Miss N was a girl who i used to be good friends with prior to being 16. She was in my classes at school and she was charming, smart, A grades, beautiful. She seemed genuinely like a nice girl. Oh how wrong I was. I was never great at seeing through people's facades. A flaw about myself which gets me hurt every friggin' time. When we were in GCSE, we virtually had the same subjects and in the summer of 2006, I introduced her to my then-boyfriend. Betch suddenly turns on me. very sublety. She basically flirted with him and boys minds wander. I expected it to. but she made sure i knew about it. At that point, I was 16, boys were just boys, relationship wasn't deep so, we broke up and i thought that now that she got what she wanted, she would stop making me feel bad. It didn't

In the next few months, she continued to annoy me, like saying how her other friends thought i wasn't hard working and they didn't know me. Why the fuck would you tell that to your friend if you know it will make them feel bad? everytime i talked to someone, she would butt in and take over the conversation, she would make friends with my friends. At one point, I would listen to a lot of indie, japanese and chinese music and she would too. She was trying to take over my identity, well cover it up. I wasn't pleased, didn't say a word. I got really bad grades that year, I guess i was depressed, but i didn't know it. I would eat to feel better. On results day, she saw i was crying over my results and bounded up to me full of life-'Oh yinnie, what did you get, I got all A's'

I finally realised, despite being less attractive, less brainy, less popular than her, I was still her target because when i didn't care, it seemed like i LET her win. She wanted to win fair and square. No one suspected that she was victimising me because she was so nice. It was so well deceptive. It was a totally horrible feeling.

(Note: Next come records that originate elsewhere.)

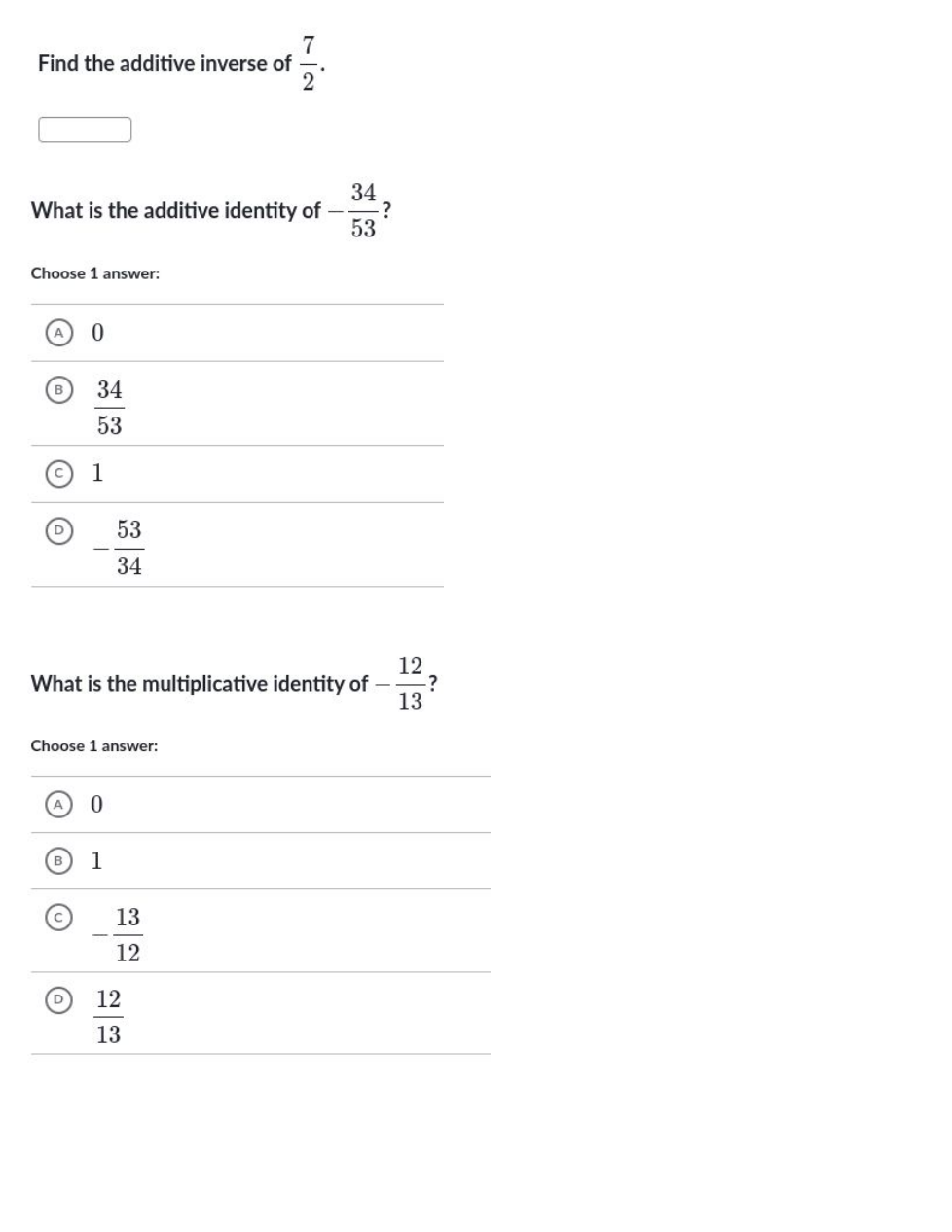The height and width of the screenshot is (1232, 952).
Task: Click the 0 answer under additive identity
Action: [x=97, y=333]
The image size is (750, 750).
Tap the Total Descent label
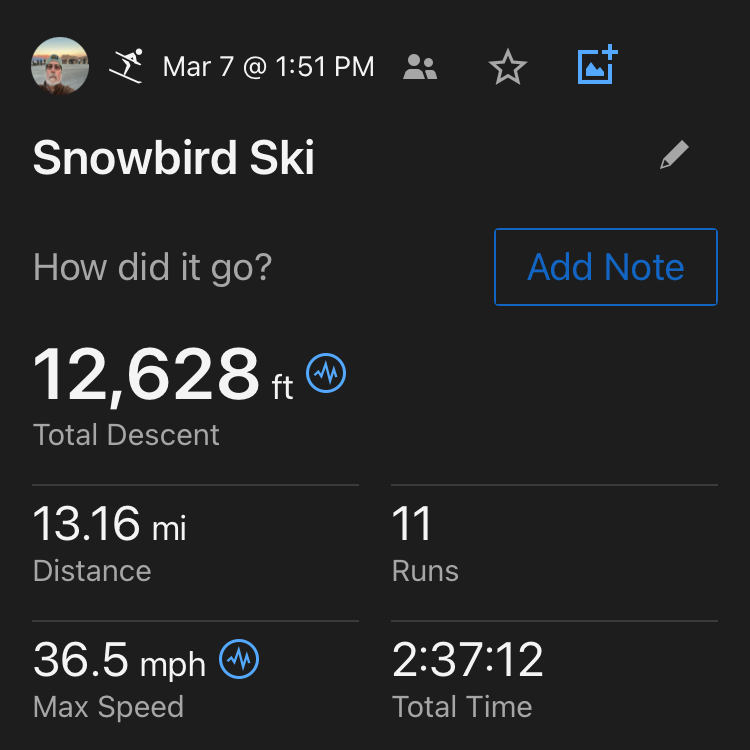click(x=126, y=435)
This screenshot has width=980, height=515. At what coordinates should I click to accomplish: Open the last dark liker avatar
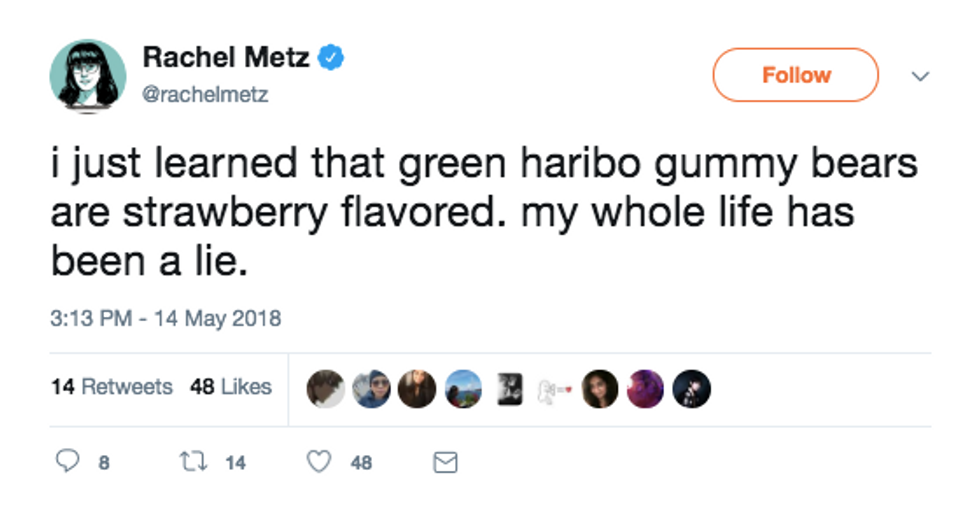[x=691, y=389]
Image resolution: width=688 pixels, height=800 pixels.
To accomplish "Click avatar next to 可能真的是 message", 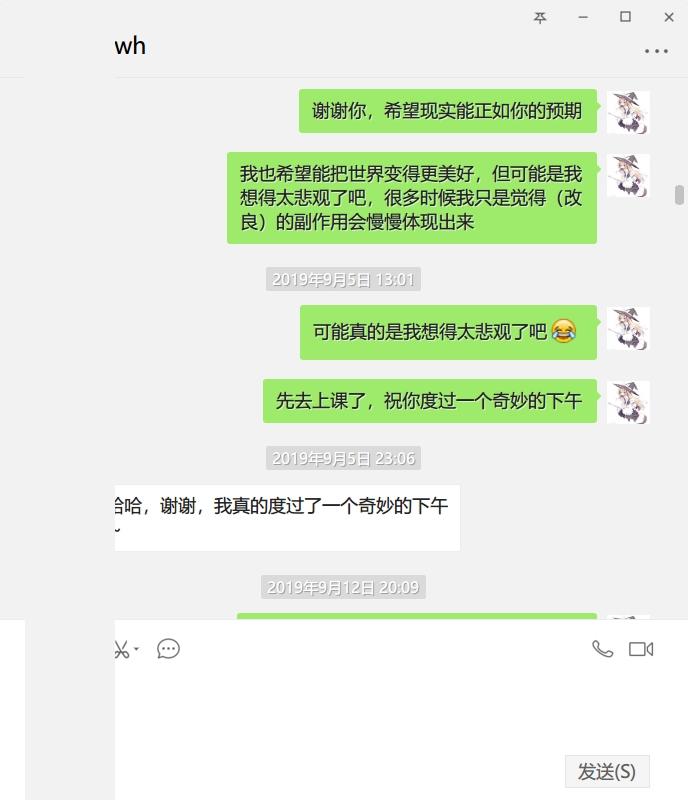I will pos(628,328).
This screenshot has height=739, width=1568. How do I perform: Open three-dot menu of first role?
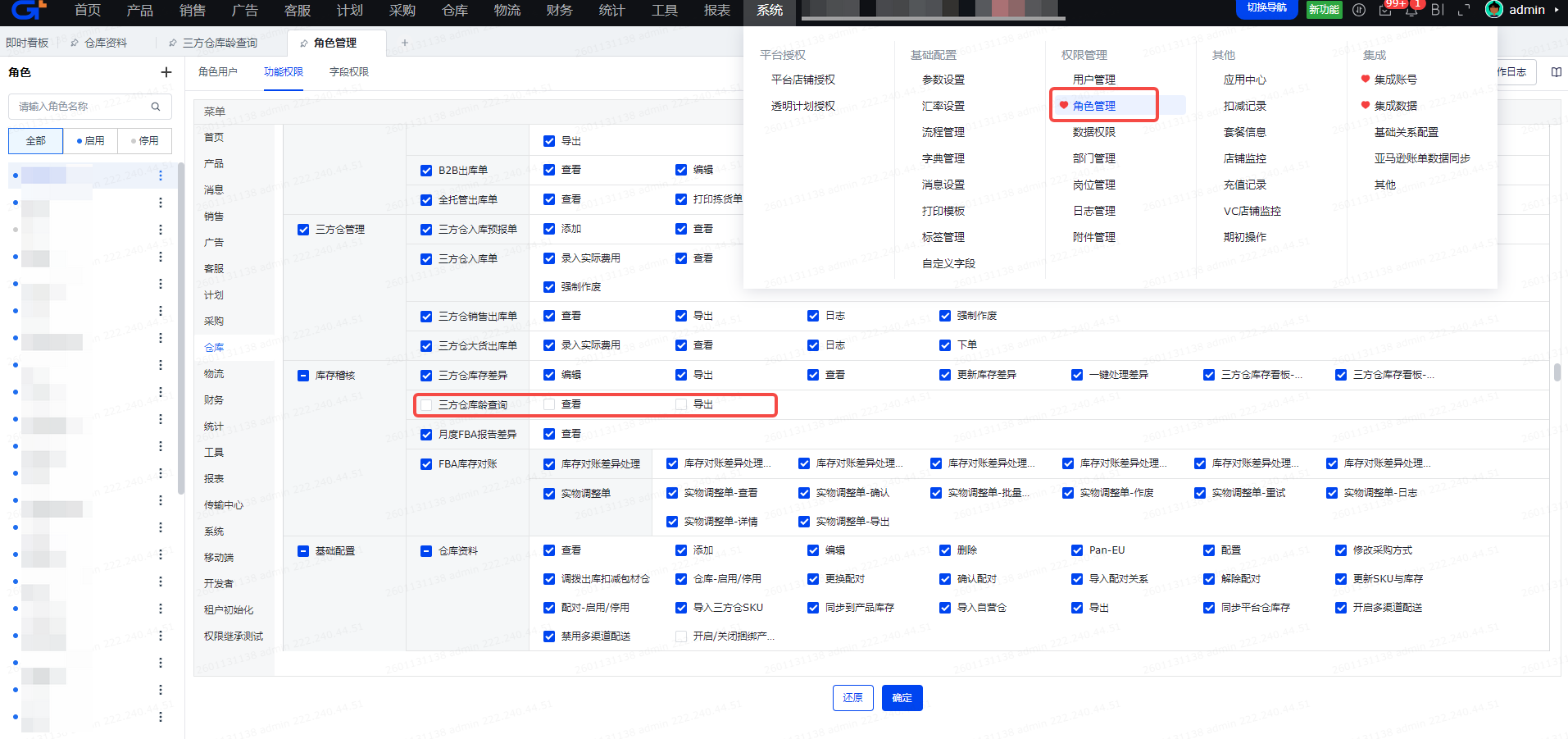point(161,176)
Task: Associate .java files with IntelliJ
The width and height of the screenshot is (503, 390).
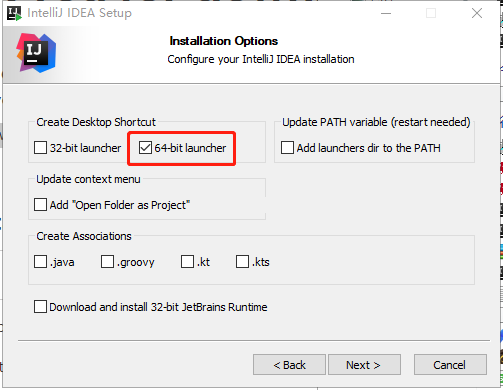Action: pos(40,262)

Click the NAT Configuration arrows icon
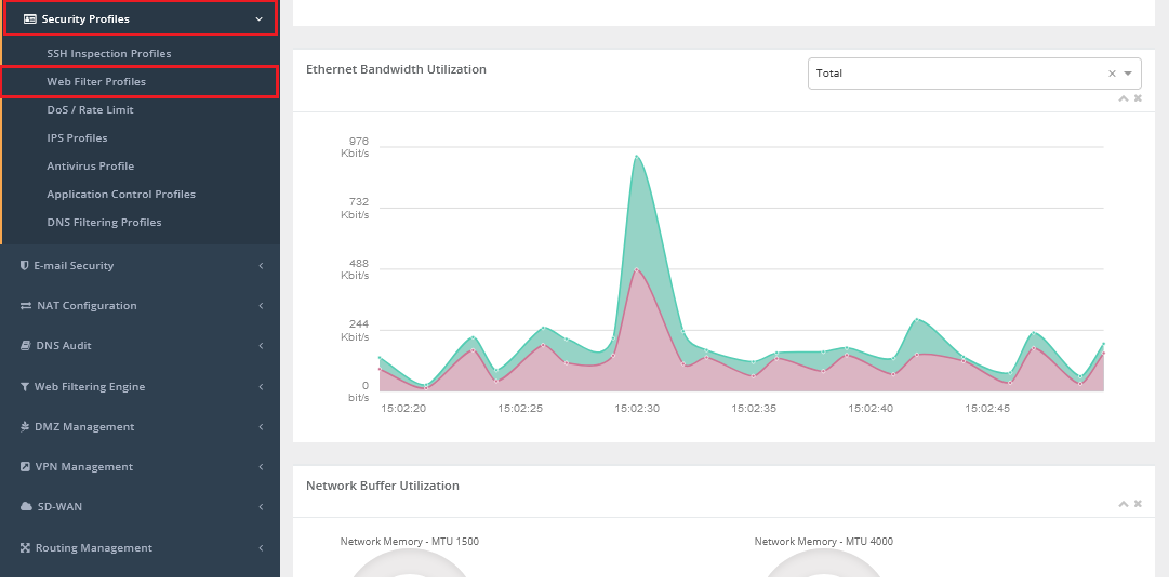point(26,306)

Recently, i read up on psychological bullying because it really bothered me. Her traits match up 95% to being a sociopath. She has not real feelings, she victimises to win and thats her personality. I was kind of shocked because i didn't think such complex people existed. I had been a victim of sociopathological bullying and i don't like it one bit. I hate that these types of people are around.